The task: Beginning with the line that contains "Image resolution: width=1390", transcribe every line through the end of the entries exactly as written, and reproduce nothing else.

Stored entries
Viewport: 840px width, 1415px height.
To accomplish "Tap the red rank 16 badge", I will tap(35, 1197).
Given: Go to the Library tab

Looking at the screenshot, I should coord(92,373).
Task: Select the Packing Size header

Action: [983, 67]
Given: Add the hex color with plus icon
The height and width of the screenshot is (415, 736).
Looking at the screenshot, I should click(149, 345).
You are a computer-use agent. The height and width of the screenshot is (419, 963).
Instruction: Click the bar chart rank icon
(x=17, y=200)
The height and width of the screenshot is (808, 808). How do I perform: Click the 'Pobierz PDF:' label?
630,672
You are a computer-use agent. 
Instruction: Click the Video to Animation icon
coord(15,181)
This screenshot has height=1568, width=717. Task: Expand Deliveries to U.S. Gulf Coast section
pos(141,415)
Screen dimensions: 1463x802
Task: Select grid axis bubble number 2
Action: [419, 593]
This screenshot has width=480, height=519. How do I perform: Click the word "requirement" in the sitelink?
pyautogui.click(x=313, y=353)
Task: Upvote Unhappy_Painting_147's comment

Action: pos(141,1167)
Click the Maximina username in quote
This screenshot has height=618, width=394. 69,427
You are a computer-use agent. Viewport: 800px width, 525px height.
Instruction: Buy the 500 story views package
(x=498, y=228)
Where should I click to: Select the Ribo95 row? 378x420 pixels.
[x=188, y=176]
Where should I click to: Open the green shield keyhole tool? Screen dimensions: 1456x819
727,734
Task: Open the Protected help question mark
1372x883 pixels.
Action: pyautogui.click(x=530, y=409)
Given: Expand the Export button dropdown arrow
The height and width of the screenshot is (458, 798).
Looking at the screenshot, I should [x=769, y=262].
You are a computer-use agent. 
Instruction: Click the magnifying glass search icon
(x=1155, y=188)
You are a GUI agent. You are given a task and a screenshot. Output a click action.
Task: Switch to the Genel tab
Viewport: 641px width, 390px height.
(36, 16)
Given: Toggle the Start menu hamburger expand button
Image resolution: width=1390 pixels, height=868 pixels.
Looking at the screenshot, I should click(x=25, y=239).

Written solution:
Image resolution: width=1390 pixels, height=868 pixels.
Looking at the screenshot, I should click(x=25, y=239).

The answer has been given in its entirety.